Python SDK
The SDK has two objects: Ezra — the shared runtime you build once — and EzraService — a scope-bound handle you get per agent.
Ezra — the runtime
from ezra_core.runtime import Ezra
ezra = Ezra.from_env() # build from EZRA_* env
ezra = Ezra.from_settings(settings, build_checker=True)from_env / from_settings wire the real backends (Atlas cold tier, Redis hot, Qdrant warm, the two-pass checker, the litellm adapter, the branch manager, both meta-agents, the tracer). build_checker=False skips the heavy local NLI model where the two-pass checker isn't needed.

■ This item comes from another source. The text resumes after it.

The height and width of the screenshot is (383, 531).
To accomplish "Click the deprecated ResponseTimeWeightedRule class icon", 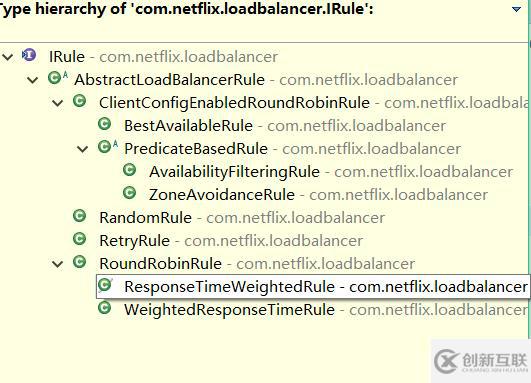I will click(x=105, y=285).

For unit tests, construct Ezra(...) directly with in-memory components.
| Method | Purpose |
|---|---|
create_session_graph(session_graph_id, *, merge_strategy, custom_resolver, inherits_from, description) |
Create a graph (the unit that binds N agents). |
spawn_agent(graph, *, agent_id, permission_scope, role, user_id, mesh) |
Register an agent → returns its EzraService. |
on_contradiction(callback) |
Register the manual-mode callback (decorator). |
run_lifecycle_tick(session_graph_id) |
Run one scheduled lifecycle pass → LifecycleReport. |
branch_manager |
The BranchManager for replay/branching. |
aclose() |
Drain and close all backends. |
graph = await ezra.create_session_graph(
session_graph_id="race-weekend-monaco-2026",
merge_strategy="highest_trust",
inherits_from=["race-weekend-bahrain-2026"],
)
svc = await ezra.spawn_agent(
graph,
agent_id="race_strategy",
permission_scope=["tyres", "strategy"],
role="Race strategy engineer.",
user_id="team-ezra",
mesh=snowflake_connector, # optional federated source
)EzraService — the per-agent handle
Scope-bound: every call is enforced against the agent's permission_scope.
| Method | Purpose |
|---|---|
complete(user_input, *, system_prompt="") |
Run a full 8-step turn → TurnResult(response, context, …). |
commit(claim, topic, *, turn_index, type="decision", value, trust_score) |
Commit a belief with detection + reconciliation → CommitResult. |
write_back(claim, topic, *, turn_index, …) |
Append a commitment without the model call. |
belief_snapshot() |
Current scope-filtered active beliefs → BeliefSnapshot. |
belief_check(claim, topic) |
Detect a contradiction for a candidate claim. |
recall(query, *, limit=5) |
Warm-tier semantic recall → list[WarmSummary]. |
query(query, *, topics, as_of) |
Policy-gated federated fetch → MeshResult. |
replay(turn) |
Reconstruct belief state as-of a prior turn. |
rewind(turn, *, reason) |
Undo post-turn commitments on the live graph → RewindResult. |
revert(commitment_id, *, reason, turn_index) |
Git-revert a single commitment. |
branch_from(turn, *, branch_id) |
Fork a branch from a prior turn. |
result = await svc.complete("What tyre for the final stint?", system_prompt="You strategise.")
print(result.response)
commit = await svc.commit("Start on mediums, one-stop.", "tyres", turn_index=1)
if commit.contradiction:
print("resolved by", commit.resolution.merge_strategy_used)
data = await svc.query("current pit-lane delta", topics=["strategy"])
print(data.provenance.source, data.provenance.time_travel_available)Framework integration
Ezra is framework-agnostic. ADK agents use the EzraToolset / EzraMemoryService (see Deployment); LangGraph / LangChain / custom agents use this Python SDK directly; everything else uses the REST API. A RemoteEzraService mirrors the EzraService surface over HTTP, so an ADK toolset can drive a deployed Ezra identically to in-process.